The internet must be accessible to all

PUBLISHED: 17:25 20 July 2011 | UPDATED: 19:43 20 February 2013

The internet must be accessible to all

The internet must be accessible to all

if your broadband service is inadequate your community can take on the problem, says Leo Hickish, of the Country Land & Business Association

By Leo Hickish, Chairman of the Sussex Branch of the Country Land & Business Association


When we last addressed the question of the digital divide the disparity in broadband provision between town and country in Sussex Life almost two years ago, we lamented the fact that here in Sussex there are parts of the countryside where the broadband service was, frankly, hopeless.
In May this year, Arundel & South Downs MP Nick Herbert joined forces with West Sussex County Council to convene a broadband summit meeting in Chichester.

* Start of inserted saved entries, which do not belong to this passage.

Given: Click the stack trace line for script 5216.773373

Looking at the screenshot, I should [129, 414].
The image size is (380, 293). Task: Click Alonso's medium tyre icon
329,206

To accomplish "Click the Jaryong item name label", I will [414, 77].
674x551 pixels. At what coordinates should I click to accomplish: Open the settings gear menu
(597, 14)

Ahead of the meeting Mr Herbert said: We are less than 50 miles from London and yet parts of rural West Sussex have no broadband coverage at all, while many areas have slow speeds.

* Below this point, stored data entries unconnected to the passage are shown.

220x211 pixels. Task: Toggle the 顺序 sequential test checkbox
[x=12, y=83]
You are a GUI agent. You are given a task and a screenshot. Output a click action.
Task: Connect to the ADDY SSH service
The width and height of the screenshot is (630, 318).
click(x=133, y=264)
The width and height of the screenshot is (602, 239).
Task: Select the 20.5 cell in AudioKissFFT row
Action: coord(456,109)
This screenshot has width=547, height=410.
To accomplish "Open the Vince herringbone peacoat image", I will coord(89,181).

It seems that not much has changed in the past two years. We still have non-broadband exchanges and fibre optic broadband for all seems a distant dream, with not-spots remaining not only in remote areas but just outside big towns such as Horsham and Guildford, where businesses should thrive. Londons download speeds are modest by international standards and in many areas of Sussex connection speeds still creep along at around five percent of what is normal in the capital.

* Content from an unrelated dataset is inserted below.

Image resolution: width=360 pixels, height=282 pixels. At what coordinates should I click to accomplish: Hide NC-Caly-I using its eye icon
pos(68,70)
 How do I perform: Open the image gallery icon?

The Government still says that Britain should have the best superfast broadband network in Europe by 2015. They have given Broadband Delivery UK 530 million to subsidise the laying of cables in more isolated areas. East and West Sussex, of course, bid for a share of this welcome but inadequate pot of money, but have been unsuccessful so far.

So where do we go from here? Our county councils have the issue high on their agenda and lobby for better provision but without extra funding, there is a limit to what they can do.

Where service is inadequate and there is no discernible prospect of matters improving there are a number of fixes.

There is no single solution which fits all what might be feasible for a group of rural businesses might be beyond the means of the residents of a hamlet, for example. But many communities have identified that a coordinated approach is the most effective way forward.

Many areas across the country have either already implemented projects offering better services or now have projects underway.

Just a small amount of research reveals that there are wireless services available in Pulborough, Bignor, West Dean and Chilgrove to take a few random examples. If you are interested in starting a community project to get faster broadband the first thing to check is whether one has already started in your area.

A good starting point is the Rural Broadband Partnership (www.ruralbroadband.com). You can submit your postcode to see if there are any community broadband projects in your area and investigate various ways in which you can bring your connection up to speed.

Until we see rural areas universally provided with acceptable broadband, I would continue to argue for the Final Third First, policy, which promotes the provision of a decent broadband connection for rural areas with slow connections before money is spent improving the speed for those whose broadband is already at an acceptable level.

Otherwise the rural-urban digital divide will only widen.